Sunday, April 15, 2012

My Daughter Puts Me in My Place, And Willie Stops By.


I still have not been to bed yet. However, I have noticed a schedule of sorts in teething hell. Hourly, I think.

1. Rebel screams like a freak, rips my hair out, claws and punches me in the face for the first 15 minutes.
2. I put her in the swing with magic cancer sweater as she screams with delight for the next 15.
3. I pin her down on the bed as I shove teething tablets in her mouth, which start foaming up everywhere, as she is spitting them out, snorting them up her nose, and rubbing them in her eyes for the next 15.
4. Half heartedly claws and punches a little more, and falls asleep for the next 15.

REPEAT.

I have just figured out what it means to be a mother. As my daughter violently ripped fists full of my hair out, scratched half my face off, and gave me a black eye, never once did it occur to me to make her stop. I just thought, "I hope this makes her feel better".

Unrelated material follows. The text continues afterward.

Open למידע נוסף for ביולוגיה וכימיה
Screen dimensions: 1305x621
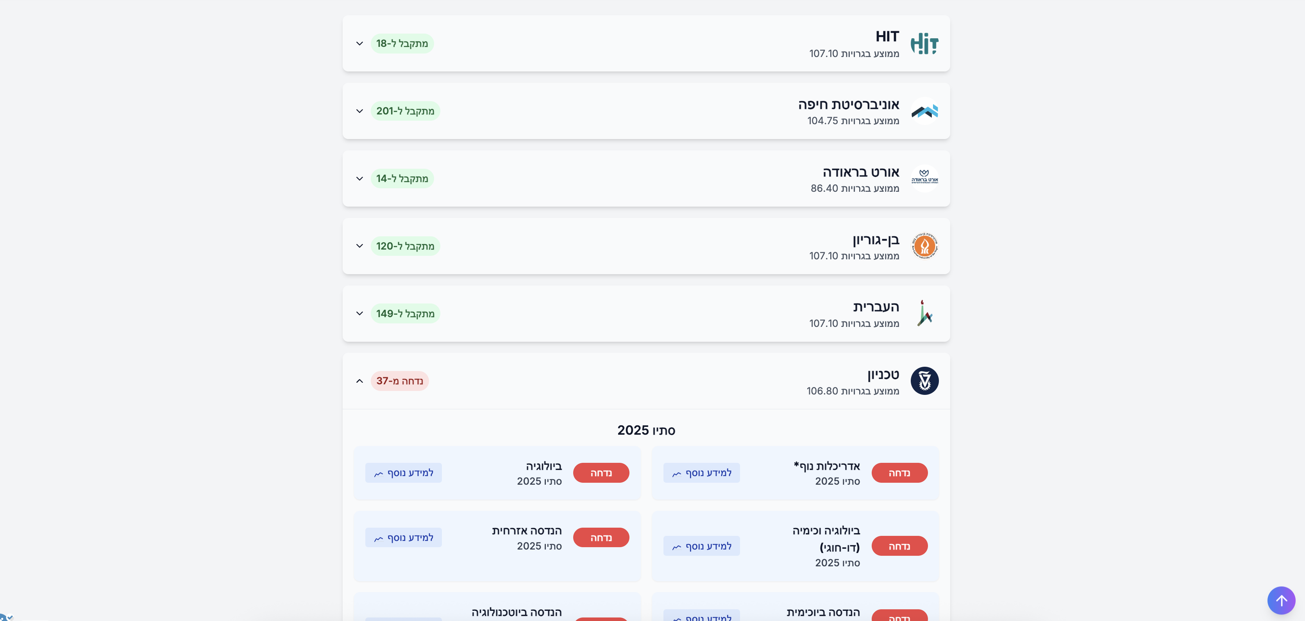click(x=702, y=546)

Side note: Luckily she was in the swing for magic cancer sweater time, when Willie Nelson, our lovely neighbor, came by to meet me for the first time. I opened the door and he said:

"Hi. Is Steven here?"

"No. But his boss is. How may I help you."

"Listen. I really don't want to be your enemy."

All I could do was smile and nod. Smile and nod. Finally I had to let him know magic cancer sweater time was coming to an end, and it is was time to shove little white foaming pills in my child's mouth while she snorts and gags. Possibly go glue some of my hair back on when she falls asleep.

I'm pretty sure the police are on their way.